Rows showing where targets appear:
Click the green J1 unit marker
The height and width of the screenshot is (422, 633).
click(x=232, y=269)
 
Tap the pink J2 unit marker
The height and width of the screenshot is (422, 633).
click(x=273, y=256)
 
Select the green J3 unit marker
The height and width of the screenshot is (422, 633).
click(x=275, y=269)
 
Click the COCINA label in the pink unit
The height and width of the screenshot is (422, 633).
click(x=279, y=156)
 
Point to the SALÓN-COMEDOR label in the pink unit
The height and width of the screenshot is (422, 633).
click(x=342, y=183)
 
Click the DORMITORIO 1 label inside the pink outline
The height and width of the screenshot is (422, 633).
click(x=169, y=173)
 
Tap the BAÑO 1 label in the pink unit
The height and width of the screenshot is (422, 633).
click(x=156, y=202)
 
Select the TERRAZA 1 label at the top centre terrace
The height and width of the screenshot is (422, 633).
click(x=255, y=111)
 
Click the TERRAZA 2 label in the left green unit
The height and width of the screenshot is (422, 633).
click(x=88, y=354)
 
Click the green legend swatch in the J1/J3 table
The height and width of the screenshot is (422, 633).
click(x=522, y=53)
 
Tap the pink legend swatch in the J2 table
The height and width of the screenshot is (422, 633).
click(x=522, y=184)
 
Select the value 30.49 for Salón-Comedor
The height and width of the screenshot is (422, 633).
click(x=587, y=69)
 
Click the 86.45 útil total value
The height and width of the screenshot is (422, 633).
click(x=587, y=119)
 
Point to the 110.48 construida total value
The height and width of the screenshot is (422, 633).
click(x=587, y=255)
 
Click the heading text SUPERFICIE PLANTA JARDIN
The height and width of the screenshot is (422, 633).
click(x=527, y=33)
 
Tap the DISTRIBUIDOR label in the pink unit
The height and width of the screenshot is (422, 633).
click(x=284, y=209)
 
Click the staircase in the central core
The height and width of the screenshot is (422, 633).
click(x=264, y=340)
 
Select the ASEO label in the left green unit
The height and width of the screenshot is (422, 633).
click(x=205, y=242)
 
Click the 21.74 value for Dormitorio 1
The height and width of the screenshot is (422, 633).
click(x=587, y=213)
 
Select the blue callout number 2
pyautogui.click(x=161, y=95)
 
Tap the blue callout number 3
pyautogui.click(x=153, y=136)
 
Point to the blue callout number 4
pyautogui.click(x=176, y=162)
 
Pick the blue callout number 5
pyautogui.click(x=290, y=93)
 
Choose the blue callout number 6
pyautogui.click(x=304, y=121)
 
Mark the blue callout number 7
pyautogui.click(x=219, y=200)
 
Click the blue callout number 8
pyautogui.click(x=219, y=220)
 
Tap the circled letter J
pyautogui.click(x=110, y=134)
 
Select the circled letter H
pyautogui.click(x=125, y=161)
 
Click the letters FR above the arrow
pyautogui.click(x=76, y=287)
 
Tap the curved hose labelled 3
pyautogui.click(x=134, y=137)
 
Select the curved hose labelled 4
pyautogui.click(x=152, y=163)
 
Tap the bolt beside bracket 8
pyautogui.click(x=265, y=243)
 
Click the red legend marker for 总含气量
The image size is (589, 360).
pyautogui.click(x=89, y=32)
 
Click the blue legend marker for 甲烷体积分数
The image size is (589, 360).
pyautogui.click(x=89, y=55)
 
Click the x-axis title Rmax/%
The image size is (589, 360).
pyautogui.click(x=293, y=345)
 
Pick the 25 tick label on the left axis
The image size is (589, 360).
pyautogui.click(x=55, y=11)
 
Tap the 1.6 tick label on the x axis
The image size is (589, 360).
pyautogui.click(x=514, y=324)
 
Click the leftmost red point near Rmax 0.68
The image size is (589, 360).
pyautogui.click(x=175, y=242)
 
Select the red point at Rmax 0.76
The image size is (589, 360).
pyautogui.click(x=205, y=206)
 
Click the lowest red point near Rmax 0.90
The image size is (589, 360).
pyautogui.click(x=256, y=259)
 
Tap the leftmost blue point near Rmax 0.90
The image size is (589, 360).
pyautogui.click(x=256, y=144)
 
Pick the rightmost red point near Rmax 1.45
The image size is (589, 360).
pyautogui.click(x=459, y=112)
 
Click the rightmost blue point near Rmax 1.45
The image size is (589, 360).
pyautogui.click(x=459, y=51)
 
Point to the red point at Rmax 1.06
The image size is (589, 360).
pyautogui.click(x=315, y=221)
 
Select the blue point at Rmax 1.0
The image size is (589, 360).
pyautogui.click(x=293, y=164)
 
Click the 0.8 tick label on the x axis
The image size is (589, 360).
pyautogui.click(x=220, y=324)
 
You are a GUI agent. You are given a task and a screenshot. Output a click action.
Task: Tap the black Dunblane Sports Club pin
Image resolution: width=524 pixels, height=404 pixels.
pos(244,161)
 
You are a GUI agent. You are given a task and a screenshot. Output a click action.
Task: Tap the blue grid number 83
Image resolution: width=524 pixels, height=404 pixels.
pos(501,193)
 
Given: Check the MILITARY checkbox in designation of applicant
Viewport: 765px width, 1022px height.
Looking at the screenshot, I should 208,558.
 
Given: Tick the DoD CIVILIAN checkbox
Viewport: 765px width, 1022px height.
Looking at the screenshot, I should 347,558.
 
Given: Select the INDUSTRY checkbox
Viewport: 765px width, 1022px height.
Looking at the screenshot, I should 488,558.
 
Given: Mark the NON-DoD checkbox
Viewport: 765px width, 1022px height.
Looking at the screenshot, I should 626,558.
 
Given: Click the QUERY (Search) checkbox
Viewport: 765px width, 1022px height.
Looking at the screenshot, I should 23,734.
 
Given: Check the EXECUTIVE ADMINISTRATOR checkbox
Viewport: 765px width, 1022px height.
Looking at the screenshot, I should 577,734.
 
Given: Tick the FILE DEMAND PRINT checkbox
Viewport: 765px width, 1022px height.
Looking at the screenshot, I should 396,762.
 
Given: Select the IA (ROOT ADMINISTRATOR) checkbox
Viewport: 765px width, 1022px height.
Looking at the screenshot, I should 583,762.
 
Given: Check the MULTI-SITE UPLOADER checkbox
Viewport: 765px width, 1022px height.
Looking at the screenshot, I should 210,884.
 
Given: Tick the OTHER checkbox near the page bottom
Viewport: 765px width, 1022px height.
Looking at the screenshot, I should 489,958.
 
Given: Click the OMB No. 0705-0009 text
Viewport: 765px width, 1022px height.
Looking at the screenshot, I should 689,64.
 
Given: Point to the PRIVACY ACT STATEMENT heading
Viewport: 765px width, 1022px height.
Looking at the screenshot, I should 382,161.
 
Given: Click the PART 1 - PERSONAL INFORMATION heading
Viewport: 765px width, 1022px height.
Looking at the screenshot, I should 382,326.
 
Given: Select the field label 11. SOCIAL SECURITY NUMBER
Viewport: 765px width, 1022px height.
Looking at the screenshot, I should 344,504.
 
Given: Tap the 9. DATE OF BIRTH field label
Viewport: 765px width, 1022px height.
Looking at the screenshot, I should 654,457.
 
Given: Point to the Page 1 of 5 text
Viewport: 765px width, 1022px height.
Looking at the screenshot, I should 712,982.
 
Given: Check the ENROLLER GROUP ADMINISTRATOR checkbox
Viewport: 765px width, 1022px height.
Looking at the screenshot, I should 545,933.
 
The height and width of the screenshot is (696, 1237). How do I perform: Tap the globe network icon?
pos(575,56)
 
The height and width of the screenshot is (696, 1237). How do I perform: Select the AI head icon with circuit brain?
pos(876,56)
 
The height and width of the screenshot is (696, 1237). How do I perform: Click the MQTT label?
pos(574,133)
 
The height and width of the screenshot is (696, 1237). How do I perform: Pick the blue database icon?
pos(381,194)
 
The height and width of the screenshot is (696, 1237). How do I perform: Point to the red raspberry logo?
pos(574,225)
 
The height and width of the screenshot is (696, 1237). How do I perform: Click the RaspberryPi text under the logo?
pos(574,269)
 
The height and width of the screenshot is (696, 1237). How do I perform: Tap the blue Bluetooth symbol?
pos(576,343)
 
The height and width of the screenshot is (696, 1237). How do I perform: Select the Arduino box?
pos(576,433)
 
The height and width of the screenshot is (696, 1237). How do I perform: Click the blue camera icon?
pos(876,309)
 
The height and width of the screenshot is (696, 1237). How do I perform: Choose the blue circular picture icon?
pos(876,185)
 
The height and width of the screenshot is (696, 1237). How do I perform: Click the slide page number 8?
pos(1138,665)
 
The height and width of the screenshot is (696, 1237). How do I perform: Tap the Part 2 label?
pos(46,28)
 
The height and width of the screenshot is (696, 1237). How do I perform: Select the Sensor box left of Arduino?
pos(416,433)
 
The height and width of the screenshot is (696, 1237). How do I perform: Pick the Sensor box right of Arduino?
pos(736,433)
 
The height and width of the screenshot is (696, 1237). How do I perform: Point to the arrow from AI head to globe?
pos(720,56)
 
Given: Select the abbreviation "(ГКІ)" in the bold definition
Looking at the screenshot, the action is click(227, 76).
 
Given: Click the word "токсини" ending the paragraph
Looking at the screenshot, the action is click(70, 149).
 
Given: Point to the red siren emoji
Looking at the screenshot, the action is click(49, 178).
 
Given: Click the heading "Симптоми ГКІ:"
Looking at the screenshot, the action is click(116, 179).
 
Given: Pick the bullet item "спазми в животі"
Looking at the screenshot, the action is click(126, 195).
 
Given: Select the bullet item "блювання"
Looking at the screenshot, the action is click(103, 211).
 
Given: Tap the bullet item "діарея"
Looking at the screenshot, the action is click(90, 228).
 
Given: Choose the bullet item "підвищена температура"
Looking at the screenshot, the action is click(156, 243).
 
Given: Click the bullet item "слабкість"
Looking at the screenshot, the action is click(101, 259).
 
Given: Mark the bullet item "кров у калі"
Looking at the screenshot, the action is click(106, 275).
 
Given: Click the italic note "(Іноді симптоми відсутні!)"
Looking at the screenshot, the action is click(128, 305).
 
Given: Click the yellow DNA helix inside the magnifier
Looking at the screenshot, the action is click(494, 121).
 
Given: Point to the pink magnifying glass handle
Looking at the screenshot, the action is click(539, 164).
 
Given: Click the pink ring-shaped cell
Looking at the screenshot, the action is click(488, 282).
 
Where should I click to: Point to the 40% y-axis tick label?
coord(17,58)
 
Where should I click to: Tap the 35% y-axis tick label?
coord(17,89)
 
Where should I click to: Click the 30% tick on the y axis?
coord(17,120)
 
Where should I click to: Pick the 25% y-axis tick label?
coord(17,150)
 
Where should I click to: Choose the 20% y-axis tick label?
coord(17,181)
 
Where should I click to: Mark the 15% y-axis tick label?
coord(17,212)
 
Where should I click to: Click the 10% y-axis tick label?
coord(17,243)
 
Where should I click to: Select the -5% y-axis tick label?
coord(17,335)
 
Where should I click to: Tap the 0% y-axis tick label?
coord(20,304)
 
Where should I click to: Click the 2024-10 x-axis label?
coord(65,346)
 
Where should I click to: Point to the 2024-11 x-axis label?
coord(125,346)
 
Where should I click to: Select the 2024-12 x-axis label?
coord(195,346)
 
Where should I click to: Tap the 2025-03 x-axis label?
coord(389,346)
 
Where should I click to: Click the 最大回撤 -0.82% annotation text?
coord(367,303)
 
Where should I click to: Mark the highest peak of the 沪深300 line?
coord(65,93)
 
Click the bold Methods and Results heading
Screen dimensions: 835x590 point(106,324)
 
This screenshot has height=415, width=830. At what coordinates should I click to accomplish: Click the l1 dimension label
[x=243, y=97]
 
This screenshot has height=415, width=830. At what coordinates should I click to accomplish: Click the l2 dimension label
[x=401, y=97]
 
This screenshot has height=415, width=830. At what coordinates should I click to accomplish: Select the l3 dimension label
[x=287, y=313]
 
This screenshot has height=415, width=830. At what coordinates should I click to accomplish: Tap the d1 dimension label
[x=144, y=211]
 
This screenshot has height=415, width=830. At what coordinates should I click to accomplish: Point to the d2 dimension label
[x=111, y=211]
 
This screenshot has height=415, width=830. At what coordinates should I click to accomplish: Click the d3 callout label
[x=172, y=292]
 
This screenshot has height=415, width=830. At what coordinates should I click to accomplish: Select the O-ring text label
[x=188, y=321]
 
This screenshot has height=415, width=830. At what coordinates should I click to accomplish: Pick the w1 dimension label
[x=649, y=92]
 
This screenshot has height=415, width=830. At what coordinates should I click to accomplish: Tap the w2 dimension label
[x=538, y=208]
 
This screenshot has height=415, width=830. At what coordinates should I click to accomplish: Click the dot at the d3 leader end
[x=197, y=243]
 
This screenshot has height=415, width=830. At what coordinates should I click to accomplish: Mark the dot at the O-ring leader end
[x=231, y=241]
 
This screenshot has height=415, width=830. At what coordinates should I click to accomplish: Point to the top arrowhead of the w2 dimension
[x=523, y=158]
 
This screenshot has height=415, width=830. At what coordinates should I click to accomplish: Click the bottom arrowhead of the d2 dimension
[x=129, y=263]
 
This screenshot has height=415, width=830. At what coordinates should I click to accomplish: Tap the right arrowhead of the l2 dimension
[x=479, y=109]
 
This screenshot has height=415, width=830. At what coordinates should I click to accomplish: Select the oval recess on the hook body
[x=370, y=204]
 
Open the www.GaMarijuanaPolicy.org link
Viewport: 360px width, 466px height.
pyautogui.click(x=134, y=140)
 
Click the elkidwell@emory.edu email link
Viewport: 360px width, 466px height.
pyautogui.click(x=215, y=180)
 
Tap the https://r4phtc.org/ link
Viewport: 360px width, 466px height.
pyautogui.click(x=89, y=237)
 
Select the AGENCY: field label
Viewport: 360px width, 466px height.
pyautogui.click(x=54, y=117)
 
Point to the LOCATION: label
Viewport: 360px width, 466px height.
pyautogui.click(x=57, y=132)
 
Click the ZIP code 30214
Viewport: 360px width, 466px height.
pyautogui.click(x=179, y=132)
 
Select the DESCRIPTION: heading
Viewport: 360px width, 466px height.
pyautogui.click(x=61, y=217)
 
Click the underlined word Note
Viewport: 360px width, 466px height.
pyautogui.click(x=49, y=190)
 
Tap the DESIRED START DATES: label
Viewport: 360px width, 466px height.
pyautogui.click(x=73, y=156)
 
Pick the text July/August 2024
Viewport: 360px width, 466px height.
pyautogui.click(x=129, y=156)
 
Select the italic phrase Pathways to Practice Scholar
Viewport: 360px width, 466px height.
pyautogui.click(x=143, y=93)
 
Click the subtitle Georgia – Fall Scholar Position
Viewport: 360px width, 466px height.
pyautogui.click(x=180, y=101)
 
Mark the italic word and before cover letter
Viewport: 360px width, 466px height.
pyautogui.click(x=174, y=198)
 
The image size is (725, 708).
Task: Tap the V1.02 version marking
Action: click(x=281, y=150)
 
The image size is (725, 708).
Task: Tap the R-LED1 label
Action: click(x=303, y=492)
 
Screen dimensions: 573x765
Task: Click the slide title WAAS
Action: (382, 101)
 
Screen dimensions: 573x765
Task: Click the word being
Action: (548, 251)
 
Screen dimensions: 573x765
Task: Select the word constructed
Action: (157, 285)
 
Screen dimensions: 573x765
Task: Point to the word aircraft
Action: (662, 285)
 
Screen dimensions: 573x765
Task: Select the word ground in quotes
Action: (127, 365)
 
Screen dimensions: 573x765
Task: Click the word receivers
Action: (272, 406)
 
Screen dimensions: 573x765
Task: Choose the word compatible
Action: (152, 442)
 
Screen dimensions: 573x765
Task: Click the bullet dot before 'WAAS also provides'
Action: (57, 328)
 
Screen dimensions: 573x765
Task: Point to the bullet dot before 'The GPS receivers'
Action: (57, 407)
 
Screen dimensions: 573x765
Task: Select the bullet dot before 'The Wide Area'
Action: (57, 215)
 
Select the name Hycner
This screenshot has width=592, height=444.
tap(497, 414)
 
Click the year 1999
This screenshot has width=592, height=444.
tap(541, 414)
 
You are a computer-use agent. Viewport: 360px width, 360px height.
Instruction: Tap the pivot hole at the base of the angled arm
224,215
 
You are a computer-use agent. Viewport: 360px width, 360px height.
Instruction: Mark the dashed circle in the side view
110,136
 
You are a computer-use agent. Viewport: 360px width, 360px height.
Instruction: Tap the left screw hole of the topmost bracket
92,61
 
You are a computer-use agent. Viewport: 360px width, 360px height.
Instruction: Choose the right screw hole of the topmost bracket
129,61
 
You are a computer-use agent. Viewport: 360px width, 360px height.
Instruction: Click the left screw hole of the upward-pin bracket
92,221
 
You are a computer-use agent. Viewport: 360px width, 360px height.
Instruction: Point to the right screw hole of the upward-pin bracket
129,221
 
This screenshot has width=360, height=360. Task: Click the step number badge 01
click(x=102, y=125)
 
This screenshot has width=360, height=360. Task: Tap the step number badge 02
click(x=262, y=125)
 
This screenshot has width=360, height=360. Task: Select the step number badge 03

▶ EXERCISE BRIEF
Reproduce the lines from the one holding "Given: Select the abbreviation" through the one holding "Looking at the screenshot, the action is click(128, 305).", both included, changing "bullet item" to "list entry" and leaving everything else as it is.

▶ RESULT
Given: Select the abbreviation "(ГКІ)" in the bold definition
Looking at the screenshot, the action is click(227, 76).
 
Given: Click the word "токсини" ending the paragraph
Looking at the screenshot, the action is click(70, 149).
 
Given: Point to the red siren emoji
Looking at the screenshot, the action is click(49, 178).
 
Given: Click the heading "Симптоми ГКІ:"
Looking at the screenshot, the action is click(116, 179).
 
Given: Pick the list entry "спазми в животі"
Looking at the screenshot, the action is click(126, 195).
 
Given: Select the list entry "блювання"
Looking at the screenshot, the action is click(103, 211).
 
Given: Tap the list entry "діарея"
Looking at the screenshot, the action is click(90, 228).
 
Given: Choose the list entry "підвищена температура"
Looking at the screenshot, the action is click(156, 243).
 
Given: Click the list entry "слабкість"
Looking at the screenshot, the action is click(101, 259).
 
Given: Mark the list entry "кров у калі"
Looking at the screenshot, the action is click(106, 275).
 
Given: Click the italic note "(Іноді симптоми відсутні!)"
Looking at the screenshot, the action is click(128, 305).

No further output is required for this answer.